Revelation 13:18 NASB

Revelation 13:18 NASB

Friday, October 10, 2014

Privacy | Does Google Chuckle When It Reads Your Email?

Do you get any of your bills delivered by email? Do you realize that your email provider can read those bills? Google routinely reads the content of your emails.  This is how they are able to place targeted advertising on your Gmail account.

Rather than being ashamed for peaking into your personal business, Google is now offering a service to complement this invasion of privacy. They are offering an app that will keep track of the bills that you have delivered via email and will let you know which of them are coming due. I suspect that there are a lot of people who will find the convenience appealing. There are also a lot of people (including me) who find it creepy.

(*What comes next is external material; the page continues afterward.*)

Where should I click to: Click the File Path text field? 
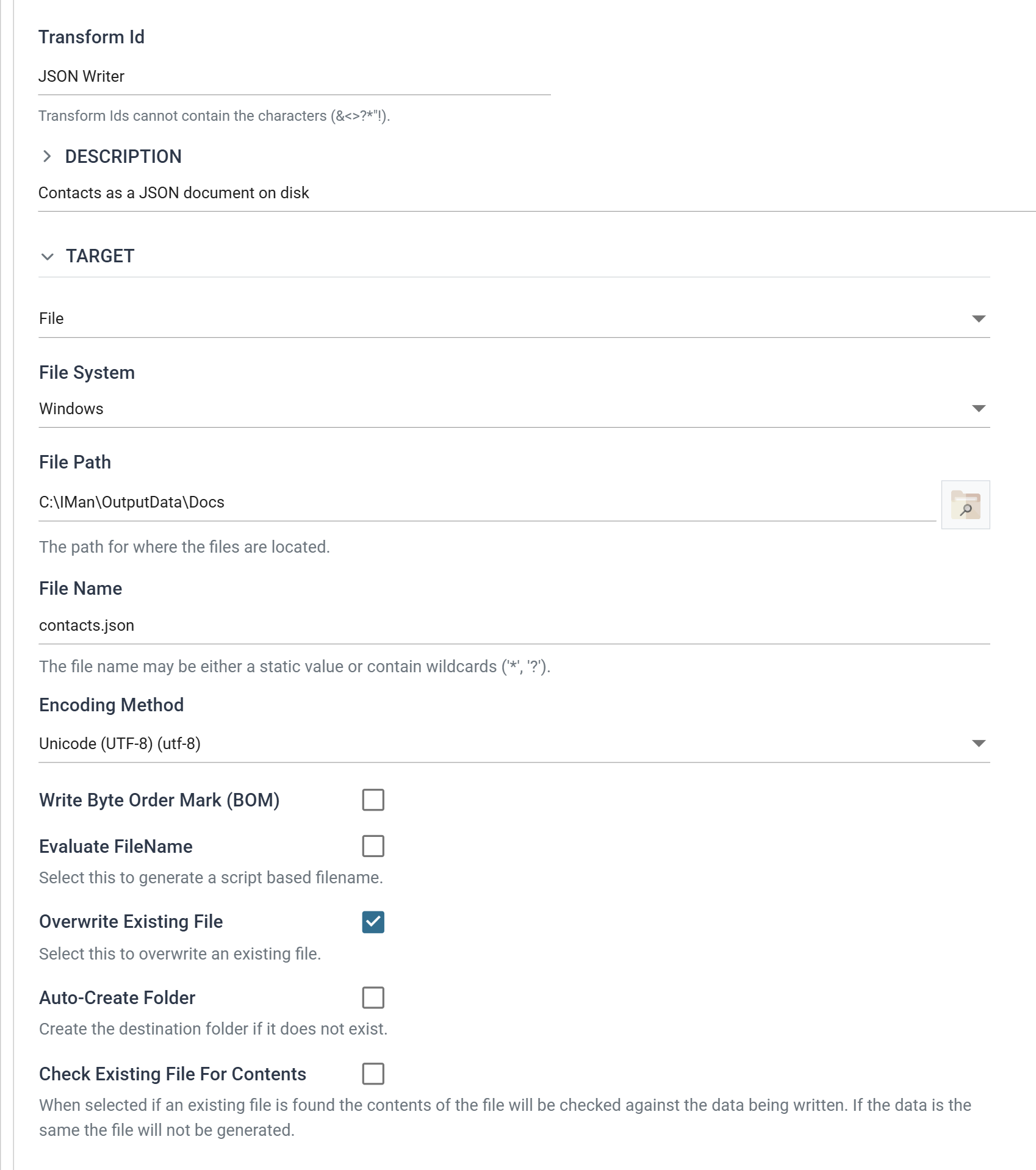click(x=487, y=503)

Google announces it can now monitor your bills
Figuring out how broke you’re about to become has never been easier: a new feature being rolled out by Google is letting mobile app users see when their bills are due and how much is owed with a single prompt.

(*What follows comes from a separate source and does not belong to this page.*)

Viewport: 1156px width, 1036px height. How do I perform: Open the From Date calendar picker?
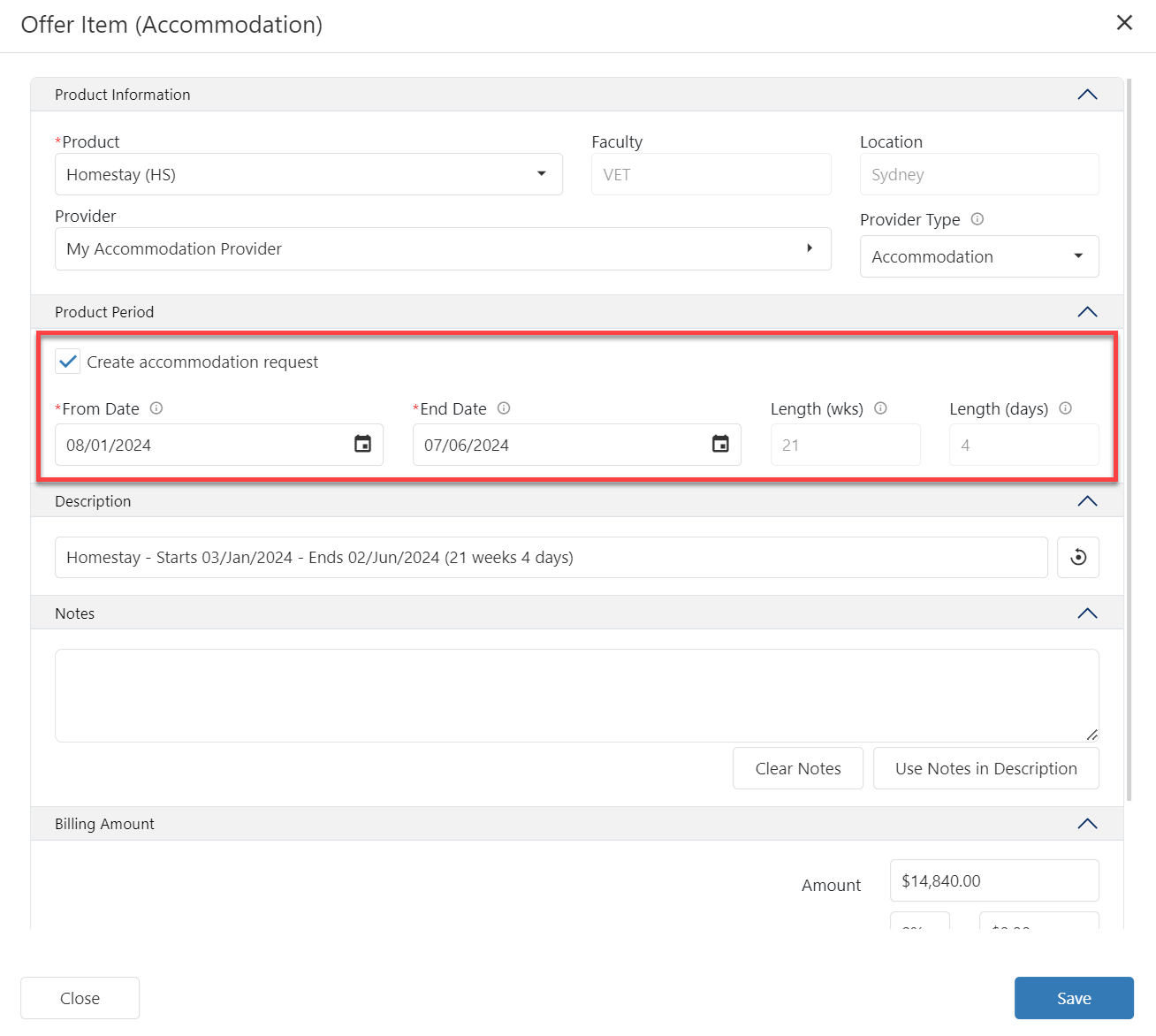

The search engine announced in a statement on Tuesday this week that a new feature in the Google app available for Android- and iOS-powered devices will let users quickly see if they have any bills coming up by simply saying a few words into the phone or tablet’s microphone.

“When you can't remember whether you've paid your bills — or you simply can't remember how much money you need to pay — you can now just ask Google,” the company said. “Tap the mic on the Google app and say, ‘Show me my bills’ or ‘My bills due this week.’ If you have the payment due date and amount in your Gmail, you’ll see a quick summary of upcoming and past bills. Pretty handy, huh?”

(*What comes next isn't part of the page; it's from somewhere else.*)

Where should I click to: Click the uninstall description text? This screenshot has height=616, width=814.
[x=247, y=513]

Google has already taken a tremendous amount of heat in recent years after implementing an automated system that scans the contents of emails sent into its Gmail service in order to deliver customers more individualized services and advertisements. Although privacy advocates are likely to oppose the company’s newest feature, the Wall Street Journal was quick to report that users who’ve downloaded the eponymous Google mobile app (formerly known as “Google Search”) must opt-in to the latest service.

“These features are available to users of Google’s search app who have turned on the Google Now feature and given Google permission to access information from their Gmail accounts,” Alistair Barr reported on Tuesday this week for the paper.

Once the user does opt in, Barr added, Google lets them known on an individualizes basis if certain content coming into their online accounts, like a Gmail message about a bill that’ll soon be due, is being fed into the mobile app.